Start with this:

. . . the New Jersey governor was whisked into . . . a fund-raiser at a Palm Beach home owned by the heir to a sugar fortune.

Inside, Mr. Christie found what must pass, at this difficult moment, as an oasis for him: a group of Ferrari and Jaguar-driving Florida Republicans for whom traffic in New Jersey is a distant thought.

Getting into his Bentley after the fund-raiser, one guest, Geoffrey Leigh, called the controversy over the lane closures “little flies on the wall, quite frankly.”

Little flies.

(One is reminded somehow of Leona Helmsley‘s, “only the little people pay taxes.”)

Next, consider this guy’s reaction to the news that the 85 richest humans on Earth have wealth equal to that of the 3.5 billion least richest:

It’s fantastic!

It’s fantastic, he says, because it helps motivate those at the bottom.  It’s a one-minute clip, worth watching not least for the stunned reaction of his co-host.

I doubt it reflects the views of most Republican voters, but Republican elected officials, perhaps out of fear of billionaire-backed primary challenges, believe we should cut the estate tax rate on billionheirs to zero . . . tax income from wealth less heavily than income from work . . . if at all . . . and grind down income for work wherever possible by killing unions and holding down the minimum wage — all the while cutting food stamps, cutting off the long-term unemployed from further support (which has the added “benefit” of adding even more desperate people to the labor pool to grind down wages even further), and opposing the investments in infrastructure that would boost the demand for labor.* 

It is more than selfish; it is self-defeating.  Henry Ford knew he’d get richer if workers earned enough to afford to buy his cars.  It’s a thriving middle class — not a desperate, squeezed, shrinking one — that produces the virtuous cycle that enriches the best off along with everyone else (and keeps the country strong).  See, as always, that seminal Nick Hanauer clip.  (Now at 999,780 viewers — you could be the millionth!)
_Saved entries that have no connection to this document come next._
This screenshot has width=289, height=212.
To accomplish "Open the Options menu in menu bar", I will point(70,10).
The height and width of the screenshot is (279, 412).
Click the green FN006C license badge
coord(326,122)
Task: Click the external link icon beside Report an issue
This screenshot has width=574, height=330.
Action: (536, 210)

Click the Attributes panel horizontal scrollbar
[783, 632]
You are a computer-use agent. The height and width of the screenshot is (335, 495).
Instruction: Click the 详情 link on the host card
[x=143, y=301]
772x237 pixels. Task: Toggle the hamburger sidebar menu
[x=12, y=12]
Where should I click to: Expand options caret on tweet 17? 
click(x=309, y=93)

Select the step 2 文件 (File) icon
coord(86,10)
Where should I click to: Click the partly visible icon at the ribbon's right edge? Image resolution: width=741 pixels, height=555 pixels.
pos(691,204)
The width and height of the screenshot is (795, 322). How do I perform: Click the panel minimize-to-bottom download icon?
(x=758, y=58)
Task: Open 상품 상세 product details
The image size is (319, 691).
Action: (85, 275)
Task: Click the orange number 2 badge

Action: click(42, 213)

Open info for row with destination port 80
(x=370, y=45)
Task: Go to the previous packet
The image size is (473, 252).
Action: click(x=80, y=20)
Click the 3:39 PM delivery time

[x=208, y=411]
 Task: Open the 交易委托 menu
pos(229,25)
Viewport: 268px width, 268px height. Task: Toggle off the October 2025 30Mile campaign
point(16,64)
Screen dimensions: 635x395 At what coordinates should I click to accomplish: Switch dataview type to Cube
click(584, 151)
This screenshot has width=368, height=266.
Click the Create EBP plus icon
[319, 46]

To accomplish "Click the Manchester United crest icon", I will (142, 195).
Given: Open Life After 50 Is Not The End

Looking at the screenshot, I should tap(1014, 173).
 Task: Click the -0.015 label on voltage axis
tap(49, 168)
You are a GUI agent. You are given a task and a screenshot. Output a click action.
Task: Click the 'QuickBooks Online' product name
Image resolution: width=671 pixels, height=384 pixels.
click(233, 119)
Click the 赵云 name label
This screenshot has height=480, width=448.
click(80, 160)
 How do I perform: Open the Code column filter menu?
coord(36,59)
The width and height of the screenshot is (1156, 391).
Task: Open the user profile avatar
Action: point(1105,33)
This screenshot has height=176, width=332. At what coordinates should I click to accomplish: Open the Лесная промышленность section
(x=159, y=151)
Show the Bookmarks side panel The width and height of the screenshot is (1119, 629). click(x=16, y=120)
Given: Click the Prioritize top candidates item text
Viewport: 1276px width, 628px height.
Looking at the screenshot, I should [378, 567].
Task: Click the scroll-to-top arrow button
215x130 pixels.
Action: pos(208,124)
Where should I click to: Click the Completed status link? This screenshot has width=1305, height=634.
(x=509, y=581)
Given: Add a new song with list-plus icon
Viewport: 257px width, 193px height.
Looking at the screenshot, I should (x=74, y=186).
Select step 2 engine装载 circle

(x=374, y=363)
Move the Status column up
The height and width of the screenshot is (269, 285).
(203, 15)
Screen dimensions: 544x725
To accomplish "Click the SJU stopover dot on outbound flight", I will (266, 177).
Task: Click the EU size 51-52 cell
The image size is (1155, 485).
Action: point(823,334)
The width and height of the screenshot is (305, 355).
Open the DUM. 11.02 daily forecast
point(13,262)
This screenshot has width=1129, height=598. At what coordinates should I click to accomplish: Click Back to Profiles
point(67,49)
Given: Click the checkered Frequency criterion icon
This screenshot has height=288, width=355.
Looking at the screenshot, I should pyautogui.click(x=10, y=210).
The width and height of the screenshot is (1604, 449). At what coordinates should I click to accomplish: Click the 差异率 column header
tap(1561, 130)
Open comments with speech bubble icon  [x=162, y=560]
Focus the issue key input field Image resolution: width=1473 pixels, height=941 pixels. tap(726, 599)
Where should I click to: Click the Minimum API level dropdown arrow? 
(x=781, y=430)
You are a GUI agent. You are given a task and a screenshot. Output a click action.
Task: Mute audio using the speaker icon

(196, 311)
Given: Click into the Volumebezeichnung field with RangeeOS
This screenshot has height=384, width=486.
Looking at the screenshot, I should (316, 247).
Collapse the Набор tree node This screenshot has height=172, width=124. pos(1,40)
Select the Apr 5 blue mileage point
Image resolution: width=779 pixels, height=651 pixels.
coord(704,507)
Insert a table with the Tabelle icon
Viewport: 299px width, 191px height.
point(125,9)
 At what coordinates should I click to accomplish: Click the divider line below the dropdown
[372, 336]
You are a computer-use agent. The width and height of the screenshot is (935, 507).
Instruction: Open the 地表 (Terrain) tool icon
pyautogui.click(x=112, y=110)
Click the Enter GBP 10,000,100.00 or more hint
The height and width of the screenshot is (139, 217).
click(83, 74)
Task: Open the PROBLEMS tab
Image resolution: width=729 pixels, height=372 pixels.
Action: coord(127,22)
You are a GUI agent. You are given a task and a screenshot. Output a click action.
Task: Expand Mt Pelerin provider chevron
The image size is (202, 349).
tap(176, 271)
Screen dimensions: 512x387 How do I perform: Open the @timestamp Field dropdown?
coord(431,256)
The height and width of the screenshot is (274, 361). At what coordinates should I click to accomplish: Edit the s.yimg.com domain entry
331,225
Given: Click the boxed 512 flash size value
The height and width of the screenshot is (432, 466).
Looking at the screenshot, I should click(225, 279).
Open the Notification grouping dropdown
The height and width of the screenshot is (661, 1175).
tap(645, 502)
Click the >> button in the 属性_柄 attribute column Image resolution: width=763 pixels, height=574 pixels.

*To the extent it’s true, as the Congressional Budget Office estimates, that hiking the minimum wage from $7.25 to $10.10 would boost 17 million workers’ income but cost 500,000 jobs — and I like to think the added oomph to consumer demand might in fact neutralize that job loss — the answer is not to keep wages low, it’s to invest in infrastructure . . . which would add more than a million jobs, and which we badly need to do anyway.


That would be plenty for now, but it’s Friday.  So if you want a little weekend reading (or own any SIGA) . . .


It’s a secret Wall Street fraternity founded in 1929 — pre-October! — that few, including me, had ever heard of before it came to public attention in this week’s New York Magazine.  (Wikipedia already had it nailed, but who knew to look? or to crash their annual dinner?)  It’s worth a read, not because these are bad folks — most of them are very good folks in most ways, I’m sure.  But perhaps some of them are just a tad skewed in their world view?


My bad: I had meant to post this a month ago, right after this.  But it still seems relevant, so in case you own shares:

Glenn:  “I don’t want to get in a back & forth argument about SIGA on your website.  If a company is running out of cash and shuts down its R & D, then it’s time to run for the hills.  But if a company has a fantastic balance sheet and they shut down their R & D plus they have a drug which needs a major partner to really be successful, they are preparing to have an efficiently run company that is sold for top dollar!  Why have an income statement that shows significant R & D expenses for potential future drugs that aren’t anywhere near being able to be marketed? SIGA has a huge amount of money for a small company (market cap around $200 million) with a lot more money coming from their current BARDA contract.  I do believe they are in the process of preparing to be sold.  However I think any company buying them is going to wait to see how they come out in the law suit (this will significantly affect the buyout price).  Also if SIGA does have a buyer lined up, they don’t want to upset Judge Parsons any more than they have to in announcing a huge deal.  I don’t have any insight into our government’s procurement process.   However I know that even if there were any progress as to potential additional orders from BARDA, SIGA management wouldn’t be talking about it.  . . . As far as their dengue fever opportunity, I agree it’s a long way off; but if they partner with a larger company to do the drug, it has huge potential.  I just read about another company that’s going to launch a dengue fever drug later this year.  However it is only effective against 3 out of the 4 strands of dengue fever.  My understanding is that SIGA initially believes they have a potential drug that is effective on all 4.  Have a great day!”

☞ At the very least, it will be fun to see how this turns out.  At the very best, we’ll make a fat return on money we could truly afford to lose.